Manakamana temple is the most famous temple situated in Tumlingtar about 5 Kilometers north of Tumlingtar Airport. It is in the north east of Tumlingtar bazaar on a bank of the Arun River. It is said that it was taken there from Manakamana of Gorkha. About a hundred old people live at the temple, and pray to God for their salvation after death. Every year thousands of people come to worship the Goddess and for fasting in November (on the eleventh after the New Moon of Kartik).

The temple is in the pagoda style. The fair held in November is popular for singing, dancing and fasting.

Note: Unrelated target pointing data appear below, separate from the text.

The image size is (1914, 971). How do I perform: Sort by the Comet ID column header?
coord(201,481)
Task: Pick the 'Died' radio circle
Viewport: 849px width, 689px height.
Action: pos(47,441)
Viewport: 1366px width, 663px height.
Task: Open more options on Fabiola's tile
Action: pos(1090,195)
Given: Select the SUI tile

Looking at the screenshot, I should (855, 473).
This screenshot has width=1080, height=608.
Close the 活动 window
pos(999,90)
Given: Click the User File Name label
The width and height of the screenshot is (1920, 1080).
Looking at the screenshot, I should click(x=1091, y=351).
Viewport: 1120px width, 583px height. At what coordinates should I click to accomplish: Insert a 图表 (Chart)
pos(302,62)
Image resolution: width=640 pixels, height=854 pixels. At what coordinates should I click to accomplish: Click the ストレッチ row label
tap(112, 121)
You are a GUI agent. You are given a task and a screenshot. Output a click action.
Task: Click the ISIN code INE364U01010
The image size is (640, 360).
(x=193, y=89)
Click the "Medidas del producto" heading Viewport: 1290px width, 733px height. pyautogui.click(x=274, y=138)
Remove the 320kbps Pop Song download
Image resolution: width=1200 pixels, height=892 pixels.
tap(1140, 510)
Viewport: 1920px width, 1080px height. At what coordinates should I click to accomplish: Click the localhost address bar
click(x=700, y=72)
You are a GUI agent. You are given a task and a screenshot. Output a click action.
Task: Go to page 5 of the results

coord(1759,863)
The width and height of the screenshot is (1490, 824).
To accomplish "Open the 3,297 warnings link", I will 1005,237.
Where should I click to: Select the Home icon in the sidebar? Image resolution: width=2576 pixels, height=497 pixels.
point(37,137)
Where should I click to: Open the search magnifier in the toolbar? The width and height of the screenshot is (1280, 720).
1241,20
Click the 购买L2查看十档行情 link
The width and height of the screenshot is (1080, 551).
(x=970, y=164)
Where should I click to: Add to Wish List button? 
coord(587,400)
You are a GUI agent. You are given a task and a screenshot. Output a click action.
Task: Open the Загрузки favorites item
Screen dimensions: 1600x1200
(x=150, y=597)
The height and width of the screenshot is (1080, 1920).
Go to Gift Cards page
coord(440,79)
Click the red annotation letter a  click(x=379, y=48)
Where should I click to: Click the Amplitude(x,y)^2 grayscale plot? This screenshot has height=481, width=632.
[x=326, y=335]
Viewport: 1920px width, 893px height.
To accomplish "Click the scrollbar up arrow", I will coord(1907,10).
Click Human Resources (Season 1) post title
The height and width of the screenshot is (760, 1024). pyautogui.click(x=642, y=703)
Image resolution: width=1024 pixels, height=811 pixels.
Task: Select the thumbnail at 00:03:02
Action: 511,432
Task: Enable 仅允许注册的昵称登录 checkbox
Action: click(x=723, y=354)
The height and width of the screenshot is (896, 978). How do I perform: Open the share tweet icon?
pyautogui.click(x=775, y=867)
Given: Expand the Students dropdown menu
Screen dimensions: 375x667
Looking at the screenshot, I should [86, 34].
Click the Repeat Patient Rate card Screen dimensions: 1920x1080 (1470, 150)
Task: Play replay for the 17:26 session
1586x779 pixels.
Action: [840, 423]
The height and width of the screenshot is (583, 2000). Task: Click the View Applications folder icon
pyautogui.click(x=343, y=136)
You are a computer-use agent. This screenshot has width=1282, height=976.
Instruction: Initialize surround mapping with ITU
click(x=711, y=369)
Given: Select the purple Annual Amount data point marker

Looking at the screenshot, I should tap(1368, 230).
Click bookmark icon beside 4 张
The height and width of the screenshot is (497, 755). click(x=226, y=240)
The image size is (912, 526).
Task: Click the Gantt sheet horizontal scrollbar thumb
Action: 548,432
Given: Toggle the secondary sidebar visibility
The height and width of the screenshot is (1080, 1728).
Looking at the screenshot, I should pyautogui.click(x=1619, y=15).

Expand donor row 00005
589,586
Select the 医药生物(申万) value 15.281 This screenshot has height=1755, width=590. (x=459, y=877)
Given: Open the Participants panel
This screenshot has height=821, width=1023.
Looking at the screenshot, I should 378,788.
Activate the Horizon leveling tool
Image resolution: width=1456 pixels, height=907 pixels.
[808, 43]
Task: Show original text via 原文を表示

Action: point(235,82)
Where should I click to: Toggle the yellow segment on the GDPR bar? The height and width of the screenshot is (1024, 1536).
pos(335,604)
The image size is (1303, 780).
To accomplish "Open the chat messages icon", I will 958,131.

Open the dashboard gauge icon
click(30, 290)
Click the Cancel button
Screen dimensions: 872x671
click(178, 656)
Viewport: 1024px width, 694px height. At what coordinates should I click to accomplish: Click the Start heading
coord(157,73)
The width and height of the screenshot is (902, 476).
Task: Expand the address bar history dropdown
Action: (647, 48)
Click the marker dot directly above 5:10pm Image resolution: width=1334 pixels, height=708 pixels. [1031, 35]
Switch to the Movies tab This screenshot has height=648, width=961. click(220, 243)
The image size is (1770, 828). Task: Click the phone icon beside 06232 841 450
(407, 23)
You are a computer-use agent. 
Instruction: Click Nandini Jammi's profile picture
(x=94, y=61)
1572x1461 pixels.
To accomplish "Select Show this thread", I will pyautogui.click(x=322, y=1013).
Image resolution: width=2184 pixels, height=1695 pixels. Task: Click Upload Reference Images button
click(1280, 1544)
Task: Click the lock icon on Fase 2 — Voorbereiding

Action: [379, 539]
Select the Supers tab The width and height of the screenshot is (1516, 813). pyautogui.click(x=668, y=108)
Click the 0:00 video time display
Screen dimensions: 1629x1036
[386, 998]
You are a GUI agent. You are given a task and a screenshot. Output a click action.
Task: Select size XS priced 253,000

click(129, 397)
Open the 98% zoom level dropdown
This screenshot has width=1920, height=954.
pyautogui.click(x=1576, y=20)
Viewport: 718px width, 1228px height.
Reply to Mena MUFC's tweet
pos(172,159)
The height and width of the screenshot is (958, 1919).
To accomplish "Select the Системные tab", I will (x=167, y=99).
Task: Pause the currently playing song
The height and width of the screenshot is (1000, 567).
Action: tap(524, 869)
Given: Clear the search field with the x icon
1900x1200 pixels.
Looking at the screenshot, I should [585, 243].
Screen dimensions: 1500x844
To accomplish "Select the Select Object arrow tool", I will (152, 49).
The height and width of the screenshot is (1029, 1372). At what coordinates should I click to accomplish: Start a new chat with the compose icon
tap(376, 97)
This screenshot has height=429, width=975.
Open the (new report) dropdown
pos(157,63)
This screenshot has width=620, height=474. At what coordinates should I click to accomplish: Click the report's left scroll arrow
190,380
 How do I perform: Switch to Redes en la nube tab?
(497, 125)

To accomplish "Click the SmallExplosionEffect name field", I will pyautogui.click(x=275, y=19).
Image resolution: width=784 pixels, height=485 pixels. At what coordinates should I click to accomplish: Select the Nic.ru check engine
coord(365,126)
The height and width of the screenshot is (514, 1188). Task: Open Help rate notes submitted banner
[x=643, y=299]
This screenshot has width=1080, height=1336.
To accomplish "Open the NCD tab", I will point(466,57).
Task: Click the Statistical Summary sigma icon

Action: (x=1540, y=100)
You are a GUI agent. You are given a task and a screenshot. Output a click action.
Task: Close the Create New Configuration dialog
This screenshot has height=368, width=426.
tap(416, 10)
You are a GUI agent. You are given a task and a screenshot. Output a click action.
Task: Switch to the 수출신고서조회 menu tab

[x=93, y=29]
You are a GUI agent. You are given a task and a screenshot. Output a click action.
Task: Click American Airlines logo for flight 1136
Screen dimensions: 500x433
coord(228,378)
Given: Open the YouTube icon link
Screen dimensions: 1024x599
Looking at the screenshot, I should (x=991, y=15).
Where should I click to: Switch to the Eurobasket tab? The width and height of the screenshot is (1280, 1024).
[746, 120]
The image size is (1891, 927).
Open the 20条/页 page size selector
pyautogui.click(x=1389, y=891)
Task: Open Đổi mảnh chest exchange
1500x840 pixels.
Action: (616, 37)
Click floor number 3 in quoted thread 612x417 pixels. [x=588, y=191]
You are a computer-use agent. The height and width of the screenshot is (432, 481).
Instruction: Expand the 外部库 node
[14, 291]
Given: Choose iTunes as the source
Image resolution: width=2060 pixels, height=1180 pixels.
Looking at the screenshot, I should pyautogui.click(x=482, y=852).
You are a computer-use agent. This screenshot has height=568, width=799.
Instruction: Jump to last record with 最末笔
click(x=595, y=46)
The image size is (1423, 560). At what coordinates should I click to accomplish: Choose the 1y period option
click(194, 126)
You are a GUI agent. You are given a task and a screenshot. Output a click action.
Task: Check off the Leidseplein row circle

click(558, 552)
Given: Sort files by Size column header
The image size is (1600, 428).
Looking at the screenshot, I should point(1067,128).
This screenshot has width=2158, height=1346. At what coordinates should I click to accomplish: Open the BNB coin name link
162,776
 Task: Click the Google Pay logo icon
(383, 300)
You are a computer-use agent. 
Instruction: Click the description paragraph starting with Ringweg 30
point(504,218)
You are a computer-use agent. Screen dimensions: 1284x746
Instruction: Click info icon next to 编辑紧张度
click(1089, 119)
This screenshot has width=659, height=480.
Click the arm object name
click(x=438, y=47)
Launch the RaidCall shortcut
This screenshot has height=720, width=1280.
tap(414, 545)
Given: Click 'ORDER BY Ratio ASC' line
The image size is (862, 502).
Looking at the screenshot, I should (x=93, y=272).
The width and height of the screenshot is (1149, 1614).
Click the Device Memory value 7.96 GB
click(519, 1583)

The origin of the temple is explained in Nepalese folklore through the story of Manakamana Devi. It is believed that in the 1600s, the Queen of Gorkha had god-like powers and when the King, her husband, discovered this, he immediately perished. Following the customs of the time, the Queen committed Sati (self-immolation over her husband's funeral pyre), but before doing so, she informed her devotee Lakhan Thapa that she would come back and reveal herself to him. Soon after her death, as a farmer was plowing his field he discovered a stone that oozed milk and blood. Word of the miracle reached Lakhan Thapa and he interpreted it as the return of the Queen. Lakhan Thapa built the Manakamana Temple in the location that the magical stone was found.